Oakland County Legal News: TRUE VALUE: CPA helps pin down the equitable price to pay
Even in the seemingly perfect world of numbers, not everything always adds up for Brenda Orlando, a Clarkston-based CPA who specializes in forensic accounting.
Such numerical oddities are particularly prevalent in high-end divorce cases and impending business break-ups, where an accurate accounting of real worth invariably is shrouded by an innate desire for financial self-preservation.
“My job is to put the numbers under the magnifying glass to see that they are indeed accurate and fully reflect what is at stake,” said Orlando, a magna cum laude graduate of the University of Michigan-Dearborn in 1983. “Even if both parties have the best of intentions, which is not necessarily the case, the issues can be so complex that they are difficult to sort out unless there is an independent accounting.”
Which is where Orlando has found her professional niche. Over the past 15 years, Orlando has built a boutique firm that specializes in “accounting and consulting to closely
held businesses,” while also offering “litigation support services.” It is in the latter role where Orlando has developed a special expertise, boasting more than 4,500 hours of “litigation experience in the areas of divorce, forensic accounting, and business valuation.”
Almost by definition, forensic accounting spells litigation, invariably spilling into a courtroom or some such evidentiary setting where expert testimony can be given, according to Orlando. A growing part of her accounting practice has been in the area of family law, helping determine appropriate spousal and child support, as well as the equitable distribution of assets. She is adept at tracing assets and funds, perhaps uncovering incidences of fraud
or embezzlement along the way.
“There is seldom a clear cut case in divorce matters,” said Orlando, the mother of two daughters in college. “The greater the income and the more diverse the business holdings, the greater the challenge in analyzing the real value, especially when it comes to property in what has become a very soft market. The downturn in the housing and real estate markets has made it even more difficult to get a truly accurate reading on financial worth.”
Which, of course, only serves to whet her accounting appetite even more.
“I love following the paper trail that money leaves,” Orlando said of her specialty field. “It ultimately comes back to a point that makes accounting sense. It may take time, it may be costly, but it generally ends up at a point where the numbers speak for themselves.”

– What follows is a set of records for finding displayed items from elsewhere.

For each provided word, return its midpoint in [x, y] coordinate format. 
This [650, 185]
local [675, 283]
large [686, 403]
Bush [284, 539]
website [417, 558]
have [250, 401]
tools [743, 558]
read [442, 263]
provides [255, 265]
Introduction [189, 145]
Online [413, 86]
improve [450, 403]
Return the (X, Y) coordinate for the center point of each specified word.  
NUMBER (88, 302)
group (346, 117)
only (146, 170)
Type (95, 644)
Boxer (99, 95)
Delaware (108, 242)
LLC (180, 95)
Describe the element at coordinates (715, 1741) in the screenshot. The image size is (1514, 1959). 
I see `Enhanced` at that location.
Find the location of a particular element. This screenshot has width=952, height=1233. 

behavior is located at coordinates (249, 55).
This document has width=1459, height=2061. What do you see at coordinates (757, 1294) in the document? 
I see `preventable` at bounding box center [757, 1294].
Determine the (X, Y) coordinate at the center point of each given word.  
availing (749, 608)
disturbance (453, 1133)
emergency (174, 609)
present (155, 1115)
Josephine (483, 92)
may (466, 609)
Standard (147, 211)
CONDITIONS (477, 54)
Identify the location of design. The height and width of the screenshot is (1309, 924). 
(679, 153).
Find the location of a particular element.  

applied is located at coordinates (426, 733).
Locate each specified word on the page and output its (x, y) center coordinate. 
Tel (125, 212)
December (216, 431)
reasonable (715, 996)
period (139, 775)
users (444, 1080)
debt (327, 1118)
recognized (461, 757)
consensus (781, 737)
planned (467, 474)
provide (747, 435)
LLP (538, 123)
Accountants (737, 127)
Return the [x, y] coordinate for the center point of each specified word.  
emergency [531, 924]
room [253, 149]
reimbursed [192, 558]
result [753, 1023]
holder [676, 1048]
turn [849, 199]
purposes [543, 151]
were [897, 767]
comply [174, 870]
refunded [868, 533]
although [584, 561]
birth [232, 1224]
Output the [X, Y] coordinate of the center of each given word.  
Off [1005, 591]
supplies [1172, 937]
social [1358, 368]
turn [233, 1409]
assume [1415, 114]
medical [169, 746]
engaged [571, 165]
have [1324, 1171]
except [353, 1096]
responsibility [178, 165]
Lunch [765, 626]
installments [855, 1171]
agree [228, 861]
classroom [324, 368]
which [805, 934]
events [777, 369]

She recalled one recent case in particular as evidence of that fact. Orlando, who grew up in Warren and began her accounting career with what is now Deloitte, was retained by a woman in a divorce case. Her job was to assess whether the numbers reflected reality, to determine if the lifestyle the couple had been leading during their marriage matched what he now reported as income and relative net worth.
“I only take on a case if I’m convinced that I can do something of value for a client, whether the stakes are in the thousands or the millions,” she said. “If I feel that assets are being hidden or shielded to avoid proper payment, then I’m going to do everything in my power to make things equitable.”
In this case, Orlando’s client was convinced that her husband was “under-reporting hundreds of thousands of dollars of income” from various cash-based businesses, including a scrap metal operation where the bookkeeping methods were primitive at best. Slowly but surely, Orlando and an assistant she hired specifically for the case began the painstaking process of sorting through thousands of sales slips, matching their calculations with what had been reported for tax purposes. The discrepancy bordered on “mind-boggling,” according to Orlando, amounting to several million dollars.
“I make it a point to touch every piece of paper in a case like that, to make sure that I get the full picture of the business operations,” Orlando said. “Only then am
I in a position to fully understand the scope of the situation and, if called upon, to testify in court to what I have discovered.”
Her forensic detective work in that case came at a high cost, however.
“I received a death threat, which is unnerving to say the least,” Orlando admitted. “Unfortunately, it can come with the turf.”
Orlando, who has had a life-long “love of numbers,” was encouraged by her father to pursue a career in accounting. He saw her early aptitude and interest in the profession while she worked for him as a teen in his construction rental equipment business.
“He was really ahead of his time,” Orlando said of her father Jim, who died of a brain tumor at age 72 earlier this year. “He didn’t want me to work in his business, he wanted me to develop a career of my own, to chart my own professional path. He had a tremendous entrepreneurial spirit and he passed that along to me. My mother (Virginia) also really wanted me to find my own business niche.”
Her reputation in helping establish business and asset valuation has grown over the past decade, as has her involvement with various bar activities. She is a past president of the Oakland County Bar Foundation and currently serves on its board of directors, continually championing its legal aid work and educational programs in the community.
“The legal aid needs are so great in this economy that it is wonderful to be involved in an organization that is so devoted to supporting such causes,” Orlando said of the OCBF. “I feel honored to be part of the Bar Foundation. The people involved with it are amazingly dedicated.”